- **Given problem**: Copy out the entire listing below line for line, without altering a single character.

- **Exercise material**:
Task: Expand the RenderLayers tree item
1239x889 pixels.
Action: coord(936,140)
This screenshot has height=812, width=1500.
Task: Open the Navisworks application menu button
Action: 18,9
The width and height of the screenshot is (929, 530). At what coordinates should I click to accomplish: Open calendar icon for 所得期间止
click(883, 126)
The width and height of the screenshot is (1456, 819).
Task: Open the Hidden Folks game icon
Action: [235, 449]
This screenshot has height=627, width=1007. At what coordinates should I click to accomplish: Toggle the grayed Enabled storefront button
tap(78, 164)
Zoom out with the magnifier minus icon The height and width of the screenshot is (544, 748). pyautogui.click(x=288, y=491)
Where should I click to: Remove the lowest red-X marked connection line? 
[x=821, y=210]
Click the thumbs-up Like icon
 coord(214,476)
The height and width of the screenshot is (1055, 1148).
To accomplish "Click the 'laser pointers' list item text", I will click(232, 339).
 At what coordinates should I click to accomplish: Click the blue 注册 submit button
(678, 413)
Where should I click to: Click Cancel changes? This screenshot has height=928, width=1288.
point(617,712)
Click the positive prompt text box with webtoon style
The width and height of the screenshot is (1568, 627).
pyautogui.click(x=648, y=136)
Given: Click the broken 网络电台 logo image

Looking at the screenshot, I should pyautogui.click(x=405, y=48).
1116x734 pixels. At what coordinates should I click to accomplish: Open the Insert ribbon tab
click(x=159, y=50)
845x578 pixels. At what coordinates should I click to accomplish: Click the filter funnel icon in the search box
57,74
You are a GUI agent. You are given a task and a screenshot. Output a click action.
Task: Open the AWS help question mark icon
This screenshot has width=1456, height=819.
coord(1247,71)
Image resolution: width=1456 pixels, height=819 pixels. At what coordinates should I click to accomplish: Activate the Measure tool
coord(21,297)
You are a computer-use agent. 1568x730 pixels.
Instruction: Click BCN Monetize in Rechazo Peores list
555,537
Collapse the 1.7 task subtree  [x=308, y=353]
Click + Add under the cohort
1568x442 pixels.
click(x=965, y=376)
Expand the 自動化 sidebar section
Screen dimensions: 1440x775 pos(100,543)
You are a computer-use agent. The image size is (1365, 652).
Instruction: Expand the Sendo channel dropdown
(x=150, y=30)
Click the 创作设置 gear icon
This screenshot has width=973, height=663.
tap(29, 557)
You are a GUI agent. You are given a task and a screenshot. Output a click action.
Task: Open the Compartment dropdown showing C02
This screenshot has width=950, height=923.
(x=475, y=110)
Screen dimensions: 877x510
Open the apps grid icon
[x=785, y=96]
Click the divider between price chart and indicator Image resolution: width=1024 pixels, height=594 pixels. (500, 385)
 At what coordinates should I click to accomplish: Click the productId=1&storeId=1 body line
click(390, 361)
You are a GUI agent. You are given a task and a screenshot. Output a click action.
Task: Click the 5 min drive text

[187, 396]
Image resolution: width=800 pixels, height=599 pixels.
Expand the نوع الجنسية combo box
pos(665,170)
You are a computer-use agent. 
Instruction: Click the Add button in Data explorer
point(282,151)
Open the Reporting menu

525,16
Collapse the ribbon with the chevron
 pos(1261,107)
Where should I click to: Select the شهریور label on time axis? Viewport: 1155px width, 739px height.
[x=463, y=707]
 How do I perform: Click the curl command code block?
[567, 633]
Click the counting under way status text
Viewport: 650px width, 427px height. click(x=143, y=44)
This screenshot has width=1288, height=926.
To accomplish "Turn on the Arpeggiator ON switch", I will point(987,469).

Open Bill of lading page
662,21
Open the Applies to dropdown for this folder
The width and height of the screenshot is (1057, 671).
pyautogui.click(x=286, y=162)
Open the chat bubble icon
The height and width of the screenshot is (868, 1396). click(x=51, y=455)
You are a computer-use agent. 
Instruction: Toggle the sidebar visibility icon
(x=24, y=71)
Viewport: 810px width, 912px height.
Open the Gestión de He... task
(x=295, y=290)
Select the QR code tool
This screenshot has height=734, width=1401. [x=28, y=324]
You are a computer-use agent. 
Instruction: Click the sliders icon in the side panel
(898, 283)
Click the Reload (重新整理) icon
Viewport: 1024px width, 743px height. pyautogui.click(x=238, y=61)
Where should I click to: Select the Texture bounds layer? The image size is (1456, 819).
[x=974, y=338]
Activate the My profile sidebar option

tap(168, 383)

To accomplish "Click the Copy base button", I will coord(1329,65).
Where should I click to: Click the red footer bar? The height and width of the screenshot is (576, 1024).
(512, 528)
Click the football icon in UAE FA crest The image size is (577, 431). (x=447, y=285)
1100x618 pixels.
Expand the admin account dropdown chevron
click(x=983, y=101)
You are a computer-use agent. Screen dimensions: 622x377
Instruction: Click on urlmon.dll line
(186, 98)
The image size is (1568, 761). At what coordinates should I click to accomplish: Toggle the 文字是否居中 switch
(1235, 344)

- **Answer**:
Task: Expand the RenderLayers tree item
1239x889 pixels.
Action: coord(936,140)
This screenshot has height=812, width=1500.
Task: Open the Navisworks application menu button
Action: 18,9
The width and height of the screenshot is (929, 530). At what coordinates should I click to accomplish: Open calendar icon for 所得期间止
click(883, 126)
The width and height of the screenshot is (1456, 819).
Task: Open the Hidden Folks game icon
Action: [235, 449]
This screenshot has height=627, width=1007. At what coordinates should I click to accomplish: Toggle the grayed Enabled storefront button
tap(78, 164)
Zoom out with the magnifier minus icon The height and width of the screenshot is (544, 748). pyautogui.click(x=288, y=491)
Where should I click to: Remove the lowest red-X marked connection line? 
[x=821, y=210]
Click the thumbs-up Like icon
 coord(214,476)
The height and width of the screenshot is (1055, 1148).
To accomplish "Click the 'laser pointers' list item text", I will click(232, 339).
 At what coordinates should I click to accomplish: Click the blue 注册 submit button
(678, 413)
Where should I click to: Click Cancel changes? This screenshot has height=928, width=1288.
point(617,712)
Click the positive prompt text box with webtoon style
The width and height of the screenshot is (1568, 627).
pyautogui.click(x=648, y=136)
Given: Click the broken 网络电台 logo image

Looking at the screenshot, I should pyautogui.click(x=405, y=48).
1116x734 pixels. At what coordinates should I click to accomplish: Open the Insert ribbon tab
click(x=159, y=50)
845x578 pixels. At what coordinates should I click to accomplish: Click the filter funnel icon in the search box
57,74
You are a GUI agent. You are given a task and a screenshot. Output a click action.
Task: Open the AWS help question mark icon
This screenshot has width=1456, height=819.
coord(1247,71)
Image resolution: width=1456 pixels, height=819 pixels. At what coordinates should I click to accomplish: Activate the Measure tool
coord(21,297)
You are a computer-use agent. 1568x730 pixels.
Instruction: Click BCN Monetize in Rechazo Peores list
555,537
Collapse the 1.7 task subtree  [x=308, y=353]
Click + Add under the cohort
1568x442 pixels.
click(x=965, y=376)
Expand the 自動化 sidebar section
Screen dimensions: 1440x775 pos(100,543)
You are a computer-use agent. The image size is (1365, 652).
Instruction: Expand the Sendo channel dropdown
(x=150, y=30)
Click the 创作设置 gear icon
This screenshot has width=973, height=663.
tap(29, 557)
You are a GUI agent. You are given a task and a screenshot. Output a click action.
Task: Open the Compartment dropdown showing C02
This screenshot has width=950, height=923.
(x=475, y=110)
Screen dimensions: 877x510
Open the apps grid icon
[x=785, y=96]
Click the divider between price chart and indicator Image resolution: width=1024 pixels, height=594 pixels. (500, 385)
 At what coordinates should I click to accomplish: Click the productId=1&storeId=1 body line
click(390, 361)
You are a GUI agent. You are given a task and a screenshot. Output a click action.
Task: Click the 5 min drive text

[187, 396]
Image resolution: width=800 pixels, height=599 pixels.
Expand the نوع الجنسية combo box
pos(665,170)
You are a computer-use agent. 
Instruction: Click the Add button in Data explorer
point(282,151)
Open the Reporting menu

525,16
Collapse the ribbon with the chevron
 pos(1261,107)
Where should I click to: Select the شهریور label on time axis? Viewport: 1155px width, 739px height.
[x=463, y=707]
 How do I perform: Click the curl command code block?
[567, 633]
Click the counting under way status text
Viewport: 650px width, 427px height. click(x=143, y=44)
This screenshot has width=1288, height=926.
To accomplish "Turn on the Arpeggiator ON switch", I will point(987,469).

Open Bill of lading page
662,21
Open the Applies to dropdown for this folder
The width and height of the screenshot is (1057, 671).
pyautogui.click(x=286, y=162)
Open the chat bubble icon
The height and width of the screenshot is (868, 1396). click(x=51, y=455)
You are a computer-use agent. 
Instruction: Toggle the sidebar visibility icon
(x=24, y=71)
Viewport: 810px width, 912px height.
Open the Gestión de He... task
(x=295, y=290)
Select the QR code tool
This screenshot has height=734, width=1401. [x=28, y=324]
You are a computer-use agent. 
Instruction: Click the sliders icon in the side panel
(898, 283)
Click the Reload (重新整理) icon
Viewport: 1024px width, 743px height. pyautogui.click(x=238, y=61)
Where should I click to: Select the Texture bounds layer? The image size is (1456, 819).
[x=974, y=338]
Activate the My profile sidebar option

tap(168, 383)

To accomplish "Click the Copy base button", I will coord(1329,65).
Where should I click to: Click the red footer bar? The height and width of the screenshot is (576, 1024).
(512, 528)
Click the football icon in UAE FA crest The image size is (577, 431). (x=447, y=285)
1100x618 pixels.
Expand the admin account dropdown chevron
click(x=983, y=101)
You are a computer-use agent. Screen dimensions: 622x377
Instruction: Click on urlmon.dll line
(186, 98)
The image size is (1568, 761). At what coordinates should I click to accomplish: Toggle the 文字是否居中 switch
(1235, 344)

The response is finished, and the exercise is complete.